#### [Materials provided]

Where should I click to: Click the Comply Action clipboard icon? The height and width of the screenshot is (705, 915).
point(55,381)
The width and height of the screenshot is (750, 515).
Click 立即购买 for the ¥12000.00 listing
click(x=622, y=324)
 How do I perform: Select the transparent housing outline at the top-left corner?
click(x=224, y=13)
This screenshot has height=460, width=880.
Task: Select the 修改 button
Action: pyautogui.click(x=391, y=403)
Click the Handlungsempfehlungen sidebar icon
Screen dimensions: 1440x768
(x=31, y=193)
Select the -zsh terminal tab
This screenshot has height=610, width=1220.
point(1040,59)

--

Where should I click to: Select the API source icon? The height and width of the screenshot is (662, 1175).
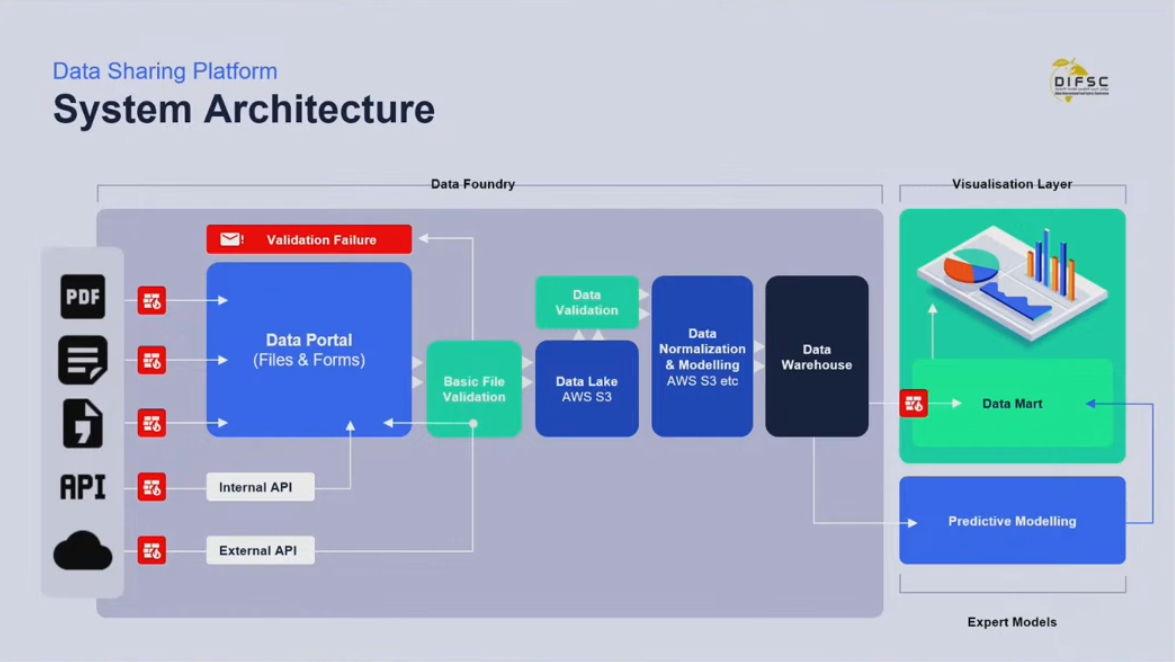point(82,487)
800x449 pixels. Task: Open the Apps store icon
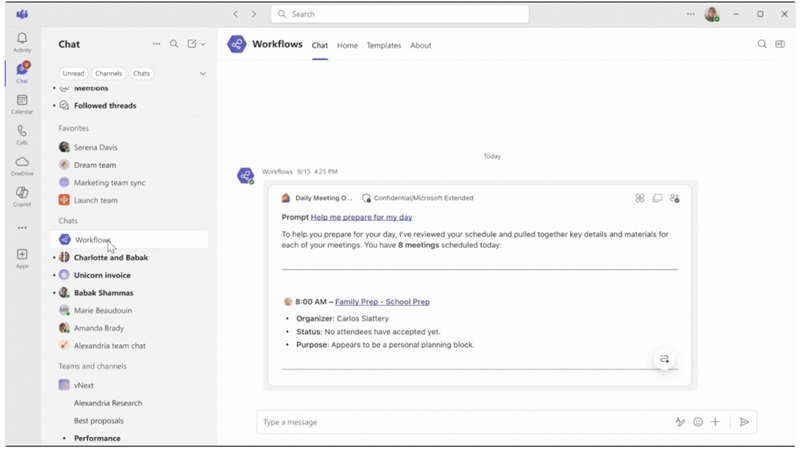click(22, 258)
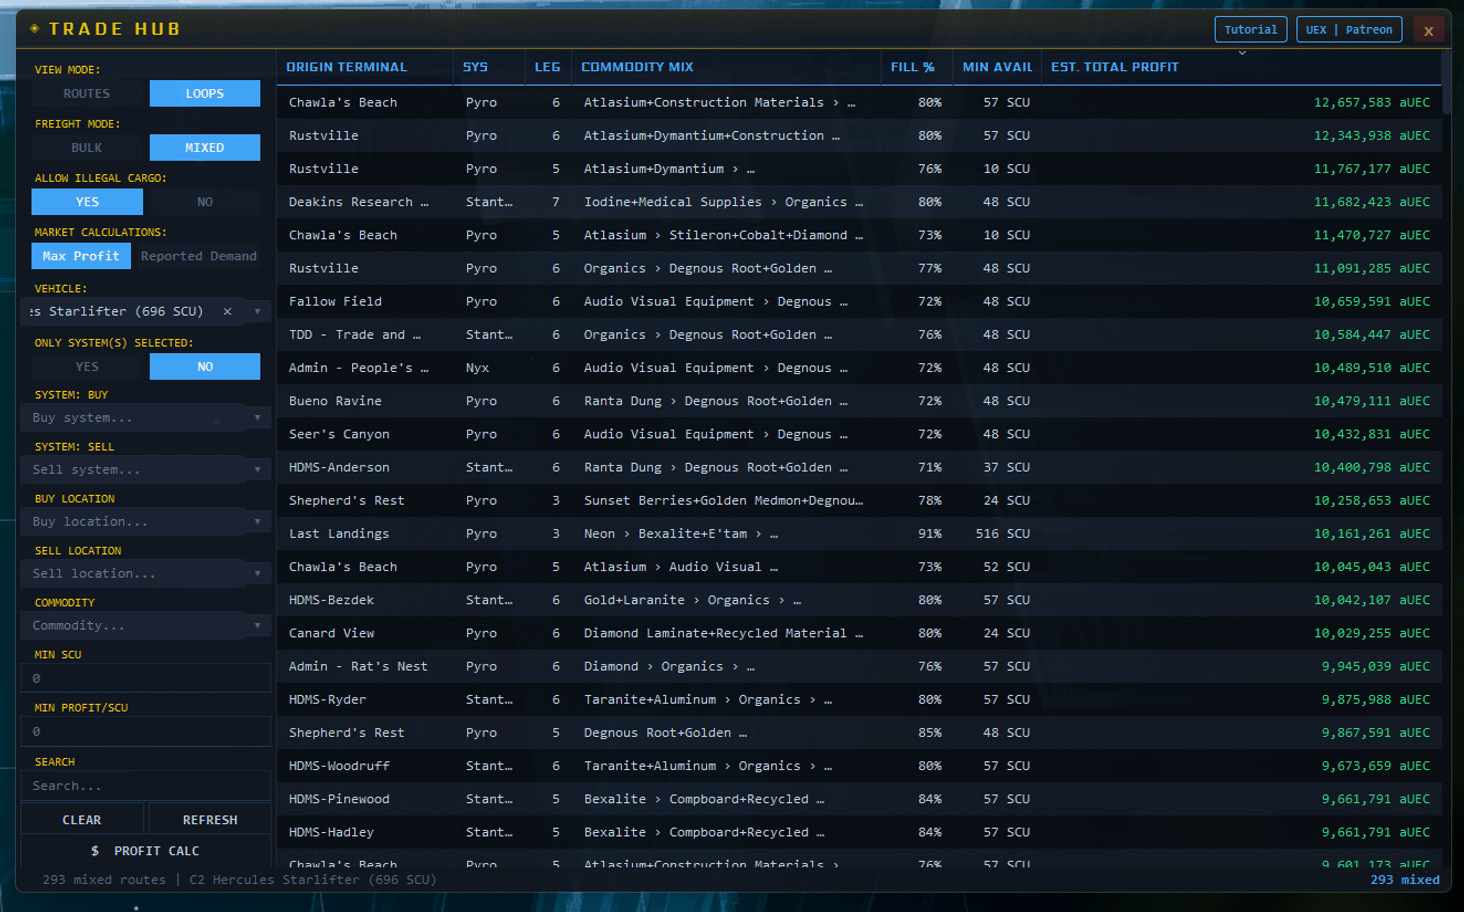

#### [What the task asks]
Within the material above, transcribe exactly the lines that run from the line holding "The width and" through the line holding "Click the Handlungsempfehlungen sidebar icon".

#### [Exercise solution]
The width and height of the screenshot is (750, 515).
Click 立即购买 for the ¥12000.00 listing
click(x=622, y=324)
 How do I perform: Select the transparent housing outline at the top-left corner?
click(x=224, y=13)
This screenshot has height=460, width=880.
Task: Select the 修改 button
Action: pyautogui.click(x=391, y=403)
Click the Handlungsempfehlungen sidebar icon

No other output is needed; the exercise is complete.